Copy each of the records below line for line, with no changes.

(Rows of pointing data)
============
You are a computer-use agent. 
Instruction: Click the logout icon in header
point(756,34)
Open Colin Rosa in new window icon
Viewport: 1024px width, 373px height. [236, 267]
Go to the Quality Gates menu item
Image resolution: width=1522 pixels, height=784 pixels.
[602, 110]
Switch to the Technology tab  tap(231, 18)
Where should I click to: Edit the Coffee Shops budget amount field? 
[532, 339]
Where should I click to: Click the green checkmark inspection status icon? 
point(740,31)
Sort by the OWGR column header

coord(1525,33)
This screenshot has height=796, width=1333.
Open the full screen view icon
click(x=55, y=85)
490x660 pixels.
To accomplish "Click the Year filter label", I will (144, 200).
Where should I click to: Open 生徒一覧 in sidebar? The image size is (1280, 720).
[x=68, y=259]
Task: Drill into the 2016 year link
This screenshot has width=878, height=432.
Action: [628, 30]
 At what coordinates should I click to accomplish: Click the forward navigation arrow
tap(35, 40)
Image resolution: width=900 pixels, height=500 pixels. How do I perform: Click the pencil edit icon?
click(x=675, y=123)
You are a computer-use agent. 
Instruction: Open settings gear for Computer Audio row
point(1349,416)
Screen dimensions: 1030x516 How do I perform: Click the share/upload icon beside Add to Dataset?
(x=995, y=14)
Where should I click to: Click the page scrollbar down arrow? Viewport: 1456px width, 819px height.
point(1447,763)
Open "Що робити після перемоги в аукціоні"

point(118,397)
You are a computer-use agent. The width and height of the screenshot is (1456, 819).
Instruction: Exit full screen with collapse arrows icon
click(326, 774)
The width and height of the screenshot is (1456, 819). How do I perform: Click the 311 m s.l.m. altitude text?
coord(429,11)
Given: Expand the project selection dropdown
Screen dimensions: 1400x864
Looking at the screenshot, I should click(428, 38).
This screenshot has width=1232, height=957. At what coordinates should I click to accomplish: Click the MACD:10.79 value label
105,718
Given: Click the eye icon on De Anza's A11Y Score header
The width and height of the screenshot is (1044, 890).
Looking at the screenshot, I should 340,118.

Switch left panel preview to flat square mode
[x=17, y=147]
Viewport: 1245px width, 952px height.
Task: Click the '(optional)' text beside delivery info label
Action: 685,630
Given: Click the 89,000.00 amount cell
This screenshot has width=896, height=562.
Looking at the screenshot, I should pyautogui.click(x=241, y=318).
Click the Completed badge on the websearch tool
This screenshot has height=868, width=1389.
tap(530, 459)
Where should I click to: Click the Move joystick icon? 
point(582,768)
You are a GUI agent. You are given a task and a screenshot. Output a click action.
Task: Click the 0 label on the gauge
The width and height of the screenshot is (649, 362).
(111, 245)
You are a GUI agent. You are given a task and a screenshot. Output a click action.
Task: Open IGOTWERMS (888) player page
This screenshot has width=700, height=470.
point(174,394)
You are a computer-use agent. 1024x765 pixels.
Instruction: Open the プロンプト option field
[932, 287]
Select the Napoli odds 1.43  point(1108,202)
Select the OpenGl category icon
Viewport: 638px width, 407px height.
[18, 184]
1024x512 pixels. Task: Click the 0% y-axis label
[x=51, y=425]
============
__Full output__:
You are a computer-use agent. 
Instruction: Click the logout icon in header
point(756,34)
Open Colin Rosa in new window icon
Viewport: 1024px width, 373px height. [236, 267]
Go to the Quality Gates menu item
Image resolution: width=1522 pixels, height=784 pixels.
[602, 110]
Switch to the Technology tab  tap(231, 18)
Where should I click to: Edit the Coffee Shops budget amount field? 
[532, 339]
Where should I click to: Click the green checkmark inspection status icon? 
point(740,31)
Sort by the OWGR column header

coord(1525,33)
This screenshot has height=796, width=1333.
Open the full screen view icon
click(x=55, y=85)
490x660 pixels.
To accomplish "Click the Year filter label", I will (144, 200).
Where should I click to: Open 生徒一覧 in sidebar? The image size is (1280, 720).
[x=68, y=259]
Task: Drill into the 2016 year link
This screenshot has width=878, height=432.
Action: [628, 30]
 At what coordinates should I click to accomplish: Click the forward navigation arrow
tap(35, 40)
Image resolution: width=900 pixels, height=500 pixels. How do I perform: Click the pencil edit icon?
click(x=675, y=123)
You are a computer-use agent. 
Instruction: Open settings gear for Computer Audio row
point(1349,416)
Screen dimensions: 1030x516 How do I perform: Click the share/upload icon beside Add to Dataset?
(x=995, y=14)
Where should I click to: Click the page scrollbar down arrow? Viewport: 1456px width, 819px height.
point(1447,763)
Open "Що робити після перемоги в аукціоні"

point(118,397)
You are a computer-use agent. The width and height of the screenshot is (1456, 819).
Instruction: Exit full screen with collapse arrows icon
click(326, 774)
The width and height of the screenshot is (1456, 819). How do I perform: Click the 311 m s.l.m. altitude text?
coord(429,11)
Given: Expand the project selection dropdown
Screen dimensions: 1400x864
Looking at the screenshot, I should click(428, 38).
This screenshot has width=1232, height=957. At what coordinates should I click to accomplish: Click the MACD:10.79 value label
105,718
Given: Click the eye icon on De Anza's A11Y Score header
The width and height of the screenshot is (1044, 890).
Looking at the screenshot, I should 340,118.

Switch left panel preview to flat square mode
[x=17, y=147]
Viewport: 1245px width, 952px height.
Task: Click the '(optional)' text beside delivery info label
Action: 685,630
Given: Click the 89,000.00 amount cell
This screenshot has width=896, height=562.
Looking at the screenshot, I should pyautogui.click(x=241, y=318).
Click the Completed badge on the websearch tool
This screenshot has height=868, width=1389.
tap(530, 459)
Where should I click to: Click the Move joystick icon? 
point(582,768)
You are a GUI agent. You are given a task and a screenshot. Output a click action.
Task: Click the 0 label on the gauge
The width and height of the screenshot is (649, 362).
(111, 245)
You are a GUI agent. You are given a task and a screenshot. Output a click action.
Task: Open IGOTWERMS (888) player page
This screenshot has width=700, height=470.
point(174,394)
You are a computer-use agent. 1024x765 pixels.
Instruction: Open the プロンプト option field
[932, 287]
Select the Napoli odds 1.43  point(1108,202)
Select the OpenGl category icon
Viewport: 638px width, 407px height.
[18, 184]
1024x512 pixels. Task: Click the 0% y-axis label
[x=51, y=425]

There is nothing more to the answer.